研修後は当ブログを更新し、実際の研修の様子や参加者の声、そして早速実践で活かされるような事例などをお伝えできればと思っています。どうぞご期待ください。
研修レポート
当研修では、ANAビジネスソリューション株式会社様の独自メソッドである、観察・想像・行動・確認の「対応力を高める4ステップ」という、科学的に裏付けられた手法に基づき、相手との信頼関係を築くために必要な身だしなみや立ち居振る舞いなどについての座学と演習が行われました。

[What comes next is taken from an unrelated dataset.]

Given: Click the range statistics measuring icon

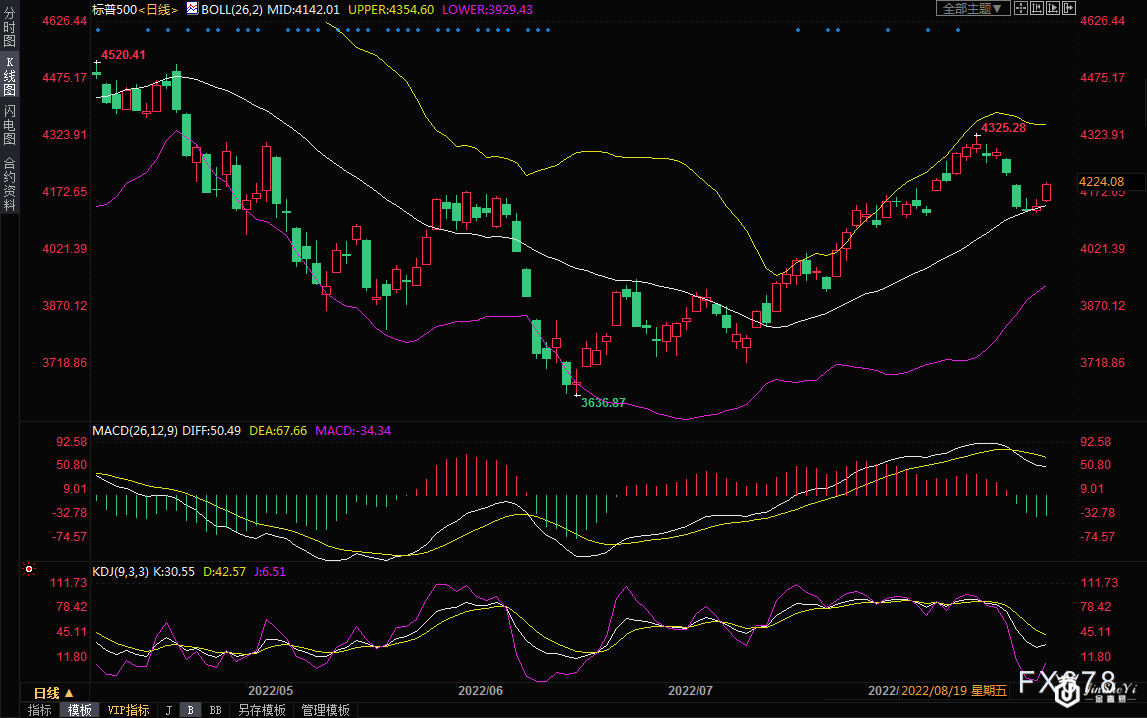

最初のステップでは、心のカメラのシャッターを押すように、相手の状況を「観察」することの大切さを勉強しました。これは、個人の思い込みや気持ちのみを先行させず、より客観的に相手の状況を把握するという意味で重要なことです。「良かれと思って行ったが良くなかった」を防ぐことが出来ます。
そしてその後のステップで相手の状況を「想像」し、より相手の立場に立った「行動」をとることにつながります。さらに、先の「観察」「想像」「行動」に誤りが無かったかを事後に「確認」するということも、重要なポイントです。「確認」で誤りがあった場合にはきちんと修正しなければなりません。
対応力を高める4ステップについて、実際に当法人で想定される状況を再現し、受講生それぞれが「どのように観察できたか」を起点として、その後の一連のステップを書き出し、それぞれの対応について共有し合いました。
受講生のなかでも少しずつ捉え方やその後の行動が変わってくることが理解でき、とくに最初のステップである「観察」でいかに状況を的確に把握するかの重要性について認識することが出来ました。とくにこのあたりは、在宅緩和ケア・ホスピスケアというセンシティブな場面に携わることの多い当法人ではしっかと身につけるべき能力であると実感されました。
当法人は患者さんの個人宅に訪問することが多いため、訪問時に知っておくべき基礎的なビジネスマナーや立ち居振る舞いについても学びました。
医療従事者は、なかなか体系的に学ぶ機会が少ない「立ち方」「お辞儀の仕方」「名刺交換の方法」などを、今回の研修で体験的に学ぶことができ、これまで何となく我流や見よう見まねで行っていたビジネスマナーについて、正しい形を理解することができました。
また、実際に研修生同士で 個人宅への訪問場面を想定したシミュレーション演習を行ったことで、自分自身の悪い癖に気づくとともに、良い点も理解することができ、互いに学び合いながら成長できる場となりました。
相手を大切に思っていても、ビジネスマナーが不十分であると、不快感を与えてしまい信頼関係の構築が難しくなることもあります。そのため、「気持ちを行動で示すこと」 の重要性も学ぶことができました。
研修は約4時間と かなりのボリュームとなりましたが、その分、多くのことを学ぶことができました。
印象に残った基本的で最も重要な点は、「相手を大切に思う気持ちを持つこと」でした。
医療の現場では、刻一刻と状況が変わるため、その変化を的確にとらえ、相手がどう感じているのかを考えながら、そのタイミングで最も適切な行動をとることは非常に難しいものです。
もし、 我流や何となく対応してしまうと、どこかの場面で信頼を失う可能性が高くなります。
とくに、医療はサービス業の一面も持つため、患者さんやご家族とのやり取りの中で 一度でも不快な印象を与えてしまうと、その他の内容がどれほど良くても医療サービス全体の評価が低くなってしまうということを再認識しました。
ききょう会は当研修で学んだことを活かし、より良い医療、在宅緩和ケア・ホスピスケアを提供できるよう、今後も邁進してまいります。